--- start of Information shown ---

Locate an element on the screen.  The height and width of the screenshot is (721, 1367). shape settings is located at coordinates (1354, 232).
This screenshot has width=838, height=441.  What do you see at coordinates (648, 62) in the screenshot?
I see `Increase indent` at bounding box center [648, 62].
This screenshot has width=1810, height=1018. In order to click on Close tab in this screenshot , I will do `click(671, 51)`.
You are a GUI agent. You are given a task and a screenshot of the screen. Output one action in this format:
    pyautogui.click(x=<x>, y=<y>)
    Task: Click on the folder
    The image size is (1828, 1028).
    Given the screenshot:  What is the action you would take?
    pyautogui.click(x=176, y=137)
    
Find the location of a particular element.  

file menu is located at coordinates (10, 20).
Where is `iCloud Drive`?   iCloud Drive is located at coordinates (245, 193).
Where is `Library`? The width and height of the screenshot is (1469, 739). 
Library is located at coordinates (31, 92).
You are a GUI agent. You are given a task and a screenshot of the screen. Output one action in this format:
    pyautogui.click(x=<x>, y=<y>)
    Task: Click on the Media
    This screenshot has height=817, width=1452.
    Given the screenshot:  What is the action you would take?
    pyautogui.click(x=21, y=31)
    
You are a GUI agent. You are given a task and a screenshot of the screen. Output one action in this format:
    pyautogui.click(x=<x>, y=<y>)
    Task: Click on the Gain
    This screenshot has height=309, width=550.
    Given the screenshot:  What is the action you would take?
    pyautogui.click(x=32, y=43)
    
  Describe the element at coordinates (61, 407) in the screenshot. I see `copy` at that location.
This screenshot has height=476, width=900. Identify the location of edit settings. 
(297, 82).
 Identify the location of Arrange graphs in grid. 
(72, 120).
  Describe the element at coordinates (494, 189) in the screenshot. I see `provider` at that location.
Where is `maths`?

--- end of Information shown ---

» **Your objective**: Can you reproduce the listing above with "GUI agent" renamed to "desktop agent" everywhere it occurs, leaving everything else unchanged?

» **Response to this exercise**:
Locate an element on the screen.  The height and width of the screenshot is (721, 1367). shape settings is located at coordinates (1354, 232).
This screenshot has width=838, height=441.  What do you see at coordinates (648, 62) in the screenshot?
I see `Increase indent` at bounding box center [648, 62].
This screenshot has width=1810, height=1018. In order to click on Close tab in this screenshot , I will do `click(671, 51)`.
You are a desktop agent. You are given a task and a screenshot of the screen. Output one action in this format:
    pyautogui.click(x=<x>, y=<y>)
    Task: Click on the folder
    The image size is (1828, 1028).
    Given the screenshot:  What is the action you would take?
    pyautogui.click(x=176, y=137)
    
Find the location of a particular element.  

file menu is located at coordinates (10, 20).
Where is `iCloud Drive`?   iCloud Drive is located at coordinates (245, 193).
Where is `Library`? The width and height of the screenshot is (1469, 739). 
Library is located at coordinates (31, 92).
You are a desktop agent. You are given a task and a screenshot of the screen. Output one action in this format:
    pyautogui.click(x=<x>, y=<y>)
    Task: Click on the Media
    This screenshot has height=817, width=1452.
    Given the screenshot:  What is the action you would take?
    pyautogui.click(x=21, y=31)
    
You are a desktop agent. You are given a task and a screenshot of the screen. Output one action in this format:
    pyautogui.click(x=<x>, y=<y>)
    Task: Click on the Gain
    This screenshot has height=309, width=550.
    Given the screenshot:  What is the action you would take?
    pyautogui.click(x=32, y=43)
    
  Describe the element at coordinates (61, 407) in the screenshot. I see `copy` at that location.
This screenshot has height=476, width=900. Identify the location of edit settings. 
(297, 82).
 Identify the location of Arrange graphs in grid. 
(72, 120).
  Describe the element at coordinates (494, 189) in the screenshot. I see `provider` at that location.
Where is `maths`?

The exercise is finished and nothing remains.